Aged care providers in Hawke’s Bay are haemorrhaging funds in terms of losses per bed, just as the number of residents needing aged care significantly rises, shows a new report.
An interim report developed by Ansell Strategic shows aged care providers in Hawke’s Bay are reportedly averaging a loss of -$10.20 for every resident they care for, every day.
Aged Care Association (ACA) interim CEO Katherine Rich told BayBuzz many aged care facilities in Hawke’s Bay were struggling, and due to the issues plaguing the sector they were being forced to close beds.
She is calling on the Hawke’s Bay councils and local MPs to support ACA’s campaign for a substantial increase in government funding for all Aged Residential Care facilities.
From January 2022 to October 2023, 28 aged care beds in the region have closed, while demand rises unabated.
“In Hawke’s Bay, the aging population means demand for aged care beds is expected to grow by 97% by 2041/42,” Rich said.
“While there are currently 1,451 aged care beds available in Hawke’s Bay, 1,400 more will be needed to cover the expected demand by 2041/42.”
Rich said the reason for profit decline was that contracted bed-day rates at each level of care had not kept pace with the cost of providing aged residential care (ARC).

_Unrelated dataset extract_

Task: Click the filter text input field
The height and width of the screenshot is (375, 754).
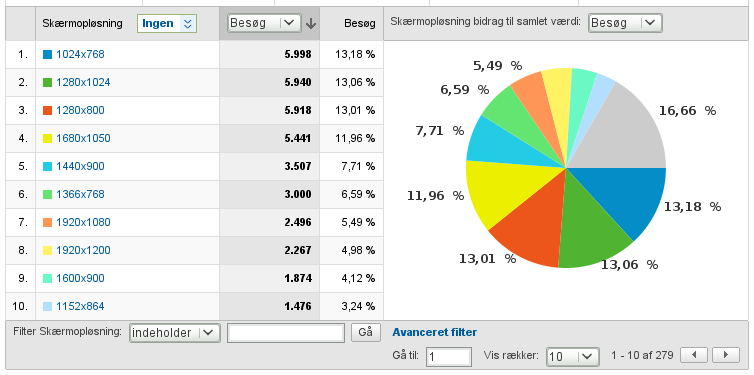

She added that since Ansell Strategics’ previous financial study of the ARC sector, in 2018, the cumulative rise in the aged care price index was 56%, but the rise in the bed-day rate was only 35%.
“Some ARC providers, owning newer facilities, have been able to partially reduce the impact of this decline on their bottom-lines through introducing or increasing accommodation supplements (premium accommodation charges) paid by residents in ‘premium rooms’,” Rich said.
“Providers owning older facilities with smaller rooms, facilities located in lower-income areas, or charitable providers who prioritise equity of access do not have the opportunity to introduce accommodation supplements.”
She said if this trend continued ARC homes, particularly those dependent on the bed-day rate alone for revenue, would continue to scale down the beds they provide, and would close.
“Hawke’s Bay ARC beds at Rest Home Level, and Hospital Level are already at 95% occupancy,” Rich said.
“We expect equity of access issues to become more acute in dementia residential care, unless the contracted bed-day price increases to a level that restores a break-even return on capital invested.
“Without this, we expect the supply of ‘standard’ beds (i.e., beds that cost the government or resident the contracted bed-day rate alone) to stagnate, at best, or decline, more likely.”
This would, consequently, make it increasingly difficult for elderly Hawke’s Bay residents who have high support needs to make a timely transition from home support or public hospital to residential care.
Realistically speaking there isn’t a way for Hawke’s Bay to meet the demand on its own, she said.
“Hawke’s Bay can’t meet the demand at a regional level, as the annual ARRC (Age Related Residential Care) contract is negotiated at the national level between the Aged Care Association on behalf of the ARC Sector, and Te Whatu Ora.”
If the demand is not met there would be more high-needs older people living at home.
“There will be a cost to government through increased cost of home support contracts,” Rich said.
“The more serious impacts will be on unpaid carers, generally family members, more of whom will be expected to care for the older family members. This may involve forgoing opportunities for paid employment. But often unpaid care is given by spouses or partners who are themselves elderly.
“Another consequence is that if elderly people are in public hospital but cannot find a vacant ARC bed, they remain in hospital which has impacts the access to hospital beds for Hawke’s Bay residents of all ages.”